* **ACTIVITY**: Copy each line below that includes "computer".

(DATA RECORDS Opens)

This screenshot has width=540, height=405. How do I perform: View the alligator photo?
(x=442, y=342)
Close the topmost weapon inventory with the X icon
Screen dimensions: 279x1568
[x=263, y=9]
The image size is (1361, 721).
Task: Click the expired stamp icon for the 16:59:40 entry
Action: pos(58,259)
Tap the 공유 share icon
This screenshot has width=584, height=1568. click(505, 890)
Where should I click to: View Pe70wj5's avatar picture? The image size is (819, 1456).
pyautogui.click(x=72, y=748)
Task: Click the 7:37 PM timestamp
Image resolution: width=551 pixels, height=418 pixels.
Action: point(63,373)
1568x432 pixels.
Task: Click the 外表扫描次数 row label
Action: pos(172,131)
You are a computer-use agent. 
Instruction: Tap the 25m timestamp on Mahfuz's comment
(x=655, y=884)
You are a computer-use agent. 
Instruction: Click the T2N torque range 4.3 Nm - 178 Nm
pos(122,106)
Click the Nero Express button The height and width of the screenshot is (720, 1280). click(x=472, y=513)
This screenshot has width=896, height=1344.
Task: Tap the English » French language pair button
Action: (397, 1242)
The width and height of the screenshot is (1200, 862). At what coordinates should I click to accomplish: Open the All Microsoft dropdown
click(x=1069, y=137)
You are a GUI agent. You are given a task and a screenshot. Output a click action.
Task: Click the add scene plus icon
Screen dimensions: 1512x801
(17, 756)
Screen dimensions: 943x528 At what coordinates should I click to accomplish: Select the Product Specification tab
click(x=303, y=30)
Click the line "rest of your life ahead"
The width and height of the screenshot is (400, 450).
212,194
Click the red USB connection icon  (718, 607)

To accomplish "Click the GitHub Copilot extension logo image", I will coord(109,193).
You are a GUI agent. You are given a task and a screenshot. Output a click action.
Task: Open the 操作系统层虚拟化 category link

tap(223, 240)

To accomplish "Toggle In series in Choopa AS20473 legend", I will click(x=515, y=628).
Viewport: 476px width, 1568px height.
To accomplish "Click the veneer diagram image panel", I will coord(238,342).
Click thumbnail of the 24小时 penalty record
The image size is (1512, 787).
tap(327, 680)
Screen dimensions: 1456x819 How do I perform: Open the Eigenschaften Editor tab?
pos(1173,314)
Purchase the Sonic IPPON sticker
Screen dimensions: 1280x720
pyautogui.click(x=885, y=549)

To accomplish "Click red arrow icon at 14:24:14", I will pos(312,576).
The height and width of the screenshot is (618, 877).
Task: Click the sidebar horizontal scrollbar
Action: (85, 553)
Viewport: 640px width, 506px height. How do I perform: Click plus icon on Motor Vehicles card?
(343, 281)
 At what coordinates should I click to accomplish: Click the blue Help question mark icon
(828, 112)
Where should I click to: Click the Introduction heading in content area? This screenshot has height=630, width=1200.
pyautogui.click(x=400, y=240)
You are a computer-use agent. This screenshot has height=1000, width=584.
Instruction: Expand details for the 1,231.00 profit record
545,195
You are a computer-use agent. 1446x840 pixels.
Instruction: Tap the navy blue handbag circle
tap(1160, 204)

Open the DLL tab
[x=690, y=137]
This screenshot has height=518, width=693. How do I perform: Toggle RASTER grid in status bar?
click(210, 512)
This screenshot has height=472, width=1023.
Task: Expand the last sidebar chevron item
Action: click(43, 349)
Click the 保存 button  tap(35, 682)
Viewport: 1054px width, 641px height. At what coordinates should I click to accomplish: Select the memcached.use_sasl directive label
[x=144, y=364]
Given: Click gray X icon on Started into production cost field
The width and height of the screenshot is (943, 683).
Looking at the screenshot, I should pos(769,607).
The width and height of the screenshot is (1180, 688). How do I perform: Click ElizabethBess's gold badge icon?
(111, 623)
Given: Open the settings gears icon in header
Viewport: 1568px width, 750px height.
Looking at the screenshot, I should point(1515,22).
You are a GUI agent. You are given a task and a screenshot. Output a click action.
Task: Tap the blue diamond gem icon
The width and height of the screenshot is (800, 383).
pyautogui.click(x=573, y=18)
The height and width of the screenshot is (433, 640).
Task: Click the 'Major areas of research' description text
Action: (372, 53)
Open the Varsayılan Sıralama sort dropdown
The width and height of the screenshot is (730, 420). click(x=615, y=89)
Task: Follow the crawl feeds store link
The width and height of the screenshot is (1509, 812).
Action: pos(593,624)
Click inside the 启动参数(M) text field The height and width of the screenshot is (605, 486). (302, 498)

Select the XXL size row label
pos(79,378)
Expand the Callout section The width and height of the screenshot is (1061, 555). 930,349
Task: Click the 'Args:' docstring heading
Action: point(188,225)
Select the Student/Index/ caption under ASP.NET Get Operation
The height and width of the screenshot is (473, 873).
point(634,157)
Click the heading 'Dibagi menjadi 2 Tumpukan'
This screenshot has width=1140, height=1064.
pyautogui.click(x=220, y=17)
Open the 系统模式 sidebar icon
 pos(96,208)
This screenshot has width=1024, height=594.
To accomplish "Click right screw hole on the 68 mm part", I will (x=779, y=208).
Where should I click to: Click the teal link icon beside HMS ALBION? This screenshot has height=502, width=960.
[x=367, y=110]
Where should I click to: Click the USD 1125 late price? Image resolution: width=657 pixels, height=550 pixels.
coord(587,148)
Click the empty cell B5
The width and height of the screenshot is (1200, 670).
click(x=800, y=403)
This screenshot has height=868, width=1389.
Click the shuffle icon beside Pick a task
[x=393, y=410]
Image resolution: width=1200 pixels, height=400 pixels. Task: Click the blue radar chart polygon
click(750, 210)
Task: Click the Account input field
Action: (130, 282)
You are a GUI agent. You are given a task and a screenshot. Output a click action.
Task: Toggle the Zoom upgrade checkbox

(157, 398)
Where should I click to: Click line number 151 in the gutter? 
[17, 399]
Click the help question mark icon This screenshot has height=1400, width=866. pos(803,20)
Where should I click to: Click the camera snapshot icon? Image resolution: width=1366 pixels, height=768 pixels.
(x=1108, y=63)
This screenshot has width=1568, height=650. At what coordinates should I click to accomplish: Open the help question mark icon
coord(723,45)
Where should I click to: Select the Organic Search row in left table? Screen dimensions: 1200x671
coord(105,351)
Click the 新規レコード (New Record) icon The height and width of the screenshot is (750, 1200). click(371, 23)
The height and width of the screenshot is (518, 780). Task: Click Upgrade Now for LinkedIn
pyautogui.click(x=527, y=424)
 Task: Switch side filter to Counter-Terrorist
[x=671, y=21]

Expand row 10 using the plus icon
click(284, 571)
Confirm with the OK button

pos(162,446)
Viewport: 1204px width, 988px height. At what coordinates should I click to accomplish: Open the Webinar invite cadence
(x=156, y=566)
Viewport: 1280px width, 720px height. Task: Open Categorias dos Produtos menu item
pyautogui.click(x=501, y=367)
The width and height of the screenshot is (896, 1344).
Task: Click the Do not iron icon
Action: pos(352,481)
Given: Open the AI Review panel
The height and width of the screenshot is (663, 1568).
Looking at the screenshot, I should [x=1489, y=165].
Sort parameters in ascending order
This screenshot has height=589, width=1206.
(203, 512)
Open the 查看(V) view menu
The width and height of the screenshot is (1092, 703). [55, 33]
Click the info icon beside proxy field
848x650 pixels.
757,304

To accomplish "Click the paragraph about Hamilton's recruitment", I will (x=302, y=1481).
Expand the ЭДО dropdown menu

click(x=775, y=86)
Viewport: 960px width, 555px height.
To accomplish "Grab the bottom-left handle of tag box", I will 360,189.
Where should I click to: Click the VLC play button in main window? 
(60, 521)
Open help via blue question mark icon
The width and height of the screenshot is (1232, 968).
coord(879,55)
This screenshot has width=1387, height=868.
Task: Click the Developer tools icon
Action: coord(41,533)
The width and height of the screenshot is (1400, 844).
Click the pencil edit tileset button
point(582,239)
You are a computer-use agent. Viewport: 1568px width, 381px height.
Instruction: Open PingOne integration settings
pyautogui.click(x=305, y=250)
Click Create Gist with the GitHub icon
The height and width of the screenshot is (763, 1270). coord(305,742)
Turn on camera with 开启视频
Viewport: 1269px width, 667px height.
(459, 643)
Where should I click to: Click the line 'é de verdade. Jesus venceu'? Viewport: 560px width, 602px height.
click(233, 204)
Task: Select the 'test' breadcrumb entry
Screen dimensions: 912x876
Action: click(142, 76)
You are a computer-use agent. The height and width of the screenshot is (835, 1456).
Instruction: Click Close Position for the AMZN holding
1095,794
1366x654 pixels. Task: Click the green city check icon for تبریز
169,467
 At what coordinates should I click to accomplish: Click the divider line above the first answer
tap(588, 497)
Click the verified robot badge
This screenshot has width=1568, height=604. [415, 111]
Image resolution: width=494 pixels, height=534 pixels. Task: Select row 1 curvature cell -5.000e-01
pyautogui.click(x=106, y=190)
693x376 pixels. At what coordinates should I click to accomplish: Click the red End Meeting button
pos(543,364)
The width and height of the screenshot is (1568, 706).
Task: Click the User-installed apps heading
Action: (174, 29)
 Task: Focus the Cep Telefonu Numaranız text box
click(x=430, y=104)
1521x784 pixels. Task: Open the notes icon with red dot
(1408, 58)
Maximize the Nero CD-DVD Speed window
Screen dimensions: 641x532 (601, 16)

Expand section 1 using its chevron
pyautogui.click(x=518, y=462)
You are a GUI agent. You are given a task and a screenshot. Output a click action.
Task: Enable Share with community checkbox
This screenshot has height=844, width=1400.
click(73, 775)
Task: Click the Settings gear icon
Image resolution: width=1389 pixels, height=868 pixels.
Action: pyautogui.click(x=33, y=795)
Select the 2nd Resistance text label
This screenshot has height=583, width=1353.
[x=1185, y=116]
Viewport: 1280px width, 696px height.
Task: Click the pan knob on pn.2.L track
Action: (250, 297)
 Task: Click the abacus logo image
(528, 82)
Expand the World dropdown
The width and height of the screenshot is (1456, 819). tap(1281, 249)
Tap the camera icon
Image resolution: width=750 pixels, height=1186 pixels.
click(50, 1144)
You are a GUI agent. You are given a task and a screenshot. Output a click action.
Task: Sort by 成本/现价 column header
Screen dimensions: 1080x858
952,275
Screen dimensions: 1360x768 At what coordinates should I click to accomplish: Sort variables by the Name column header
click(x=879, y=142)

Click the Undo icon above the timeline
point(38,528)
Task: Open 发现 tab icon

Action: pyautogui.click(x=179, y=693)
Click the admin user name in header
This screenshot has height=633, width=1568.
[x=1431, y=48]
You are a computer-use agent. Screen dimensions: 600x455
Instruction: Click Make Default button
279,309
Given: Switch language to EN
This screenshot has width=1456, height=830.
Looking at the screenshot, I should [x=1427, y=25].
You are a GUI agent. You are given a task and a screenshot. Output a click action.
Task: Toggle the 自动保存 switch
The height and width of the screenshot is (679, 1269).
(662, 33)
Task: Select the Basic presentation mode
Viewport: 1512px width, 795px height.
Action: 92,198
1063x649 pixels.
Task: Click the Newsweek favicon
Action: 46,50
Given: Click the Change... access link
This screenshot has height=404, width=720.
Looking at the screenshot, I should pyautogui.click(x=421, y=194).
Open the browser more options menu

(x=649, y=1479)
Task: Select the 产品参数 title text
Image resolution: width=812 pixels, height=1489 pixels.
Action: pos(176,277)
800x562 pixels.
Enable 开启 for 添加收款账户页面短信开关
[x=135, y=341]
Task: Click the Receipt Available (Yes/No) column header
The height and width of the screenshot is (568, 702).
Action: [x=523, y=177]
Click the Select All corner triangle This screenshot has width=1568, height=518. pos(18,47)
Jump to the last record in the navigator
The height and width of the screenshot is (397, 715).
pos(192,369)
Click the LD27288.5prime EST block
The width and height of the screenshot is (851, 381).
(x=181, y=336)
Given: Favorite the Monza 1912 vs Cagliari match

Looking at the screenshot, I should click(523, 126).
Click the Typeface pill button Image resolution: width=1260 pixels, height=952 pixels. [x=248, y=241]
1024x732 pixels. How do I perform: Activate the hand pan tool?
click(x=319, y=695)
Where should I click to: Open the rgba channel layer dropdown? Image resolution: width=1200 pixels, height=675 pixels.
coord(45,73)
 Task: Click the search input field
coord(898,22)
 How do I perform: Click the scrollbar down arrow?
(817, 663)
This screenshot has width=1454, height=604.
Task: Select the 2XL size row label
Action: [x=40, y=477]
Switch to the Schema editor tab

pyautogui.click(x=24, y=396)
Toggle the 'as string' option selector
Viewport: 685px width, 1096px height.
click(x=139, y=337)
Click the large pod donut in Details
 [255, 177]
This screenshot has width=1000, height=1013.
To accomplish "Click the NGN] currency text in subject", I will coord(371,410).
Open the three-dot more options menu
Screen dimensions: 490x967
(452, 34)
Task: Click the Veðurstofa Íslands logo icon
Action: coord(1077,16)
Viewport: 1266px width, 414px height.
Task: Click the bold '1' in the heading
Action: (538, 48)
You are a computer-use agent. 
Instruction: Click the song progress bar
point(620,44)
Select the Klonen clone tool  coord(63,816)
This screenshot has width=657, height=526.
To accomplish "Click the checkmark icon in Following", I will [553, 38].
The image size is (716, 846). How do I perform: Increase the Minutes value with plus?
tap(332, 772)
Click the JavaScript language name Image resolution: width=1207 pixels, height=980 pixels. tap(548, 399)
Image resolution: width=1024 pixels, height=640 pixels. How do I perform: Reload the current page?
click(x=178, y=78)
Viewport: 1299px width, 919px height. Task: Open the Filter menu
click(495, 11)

(DATA RECORDS Closes)

* **RESPONSE BELOW**:
You are a computer-use agent. 
You are a computer-use agent. 
You are a computer-use agent. This screenshot has height=1000, width=584.
You are a computer-use agent. 1446x840 pixels.
You are a computer-use agent. Viewport: 1568px width, 381px height.
You are a computer-use agent. The height and width of the screenshot is (835, 1456).
You are a computer-use agent. Screen dimensions: 600x455
You are a computer-use agent. 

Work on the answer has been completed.